Huy, my master through prison walls, died a few years after we first met. When the priests came to throw his body into a mass grave with temple builders, I stood at the gate and refused them passage. I bade them leave his body and prison walls alone and waited for the high priest that visited him from Thebes. The priest snuck his body out to be properly interred back in the capital proper.
The years pressed on, and I spent my time in his prison. I ripped the hinges from the door that never opened for him and used it as my chambers. I continued his work, using rust and ash to practice form, write truths, and pray to the gods forbidden from the city borders. When the army came to tear down what the heretic built, they found me in the dark, hiding from Aten’s light, writing to the gods they sought to bring back to the people. They read the inscriptions that lined every space, filled with histories told and those almost lost to memory. Thebes’ priests left and returned to help me preserve carved slabs from the mud brick—Huy’s writings were to live on, away from the stains this place laid upon the two lands.
On a royal boat I sat between two caskets, in the company of the new boy-king, Tutankhaten. To my left, a simple clay one with the life written of Meryre, the queen’s royal scribe, overseer, and my old master. The inscriptions showed a remarkable rise to power and his loyalty to the crown. To my right was an ornately carved stone sarcophagus of the heretic king himself.
Tutankhaten approached and sat next to me with a golden knife in his hand. His white linens were pristine around his waist, and a carved lapis image of Amun glittered at his chest. He pressed the knife’s handle into my hands and motioned at the sarcophagi.
“I cannot,” I said. “It is my purpose to press pen and ink to stone to tell your story.”
“Your purpose,” he said, “is to tell truths. Leave the stories, if you wish, but those names will not live on in the memories of those in Thebes.”
“Who am I to speak against the very offenses I commit?”

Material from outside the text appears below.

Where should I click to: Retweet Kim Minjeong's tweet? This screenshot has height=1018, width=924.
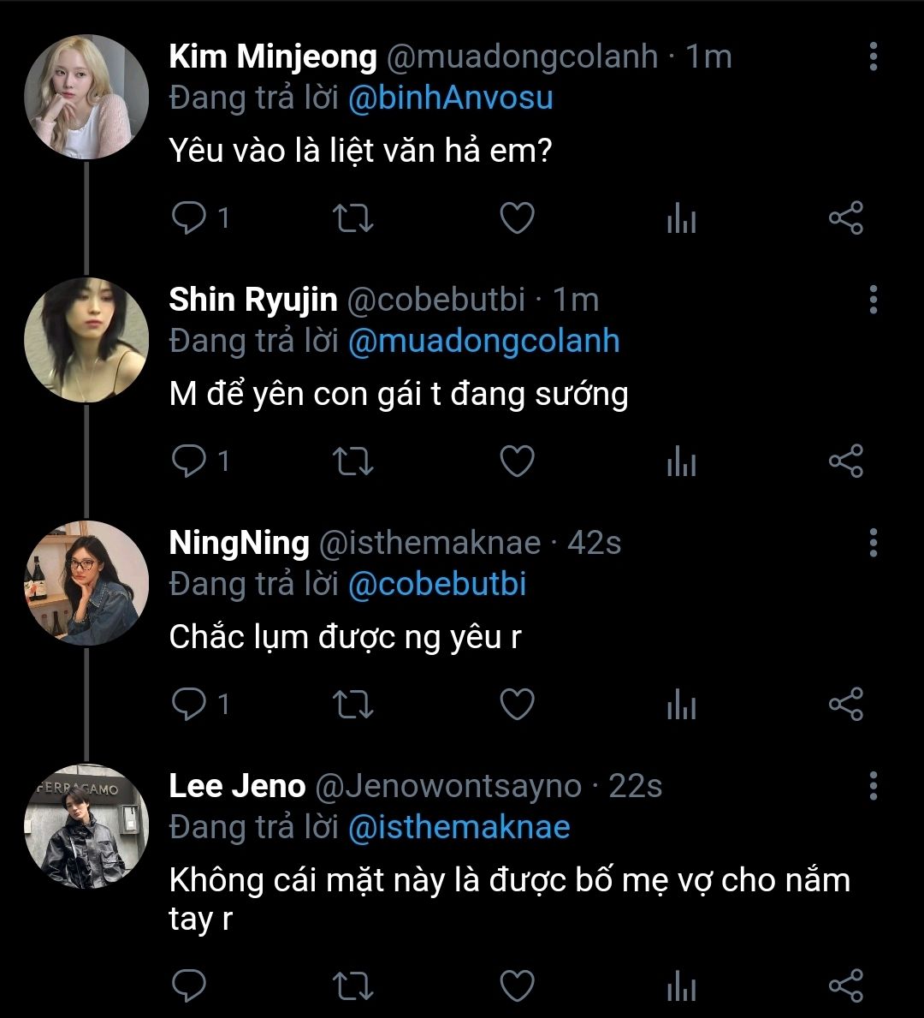pyautogui.click(x=352, y=218)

The boy-king smiled at me and pat me on the shoulder. “The gods welcome us with open arms back in Thebes. Their pillars and obelisks cry faceless into the starry night. They want their names returned to them in the mouths of the people. We will bring it. You, Hap-mu, will bring that. The gods know of your loyalty to them and to the throne. The age of the enemies is over. Now, while I reign, peace will fall as a warmth over the lands of Egypt once again.”
“The tablets I insisted come on the boat here with us; those are truths from your grandfather and my honorable master, Huy. He is a man of great reverence.”
“Then he shall be revered just as you, royal scribe.”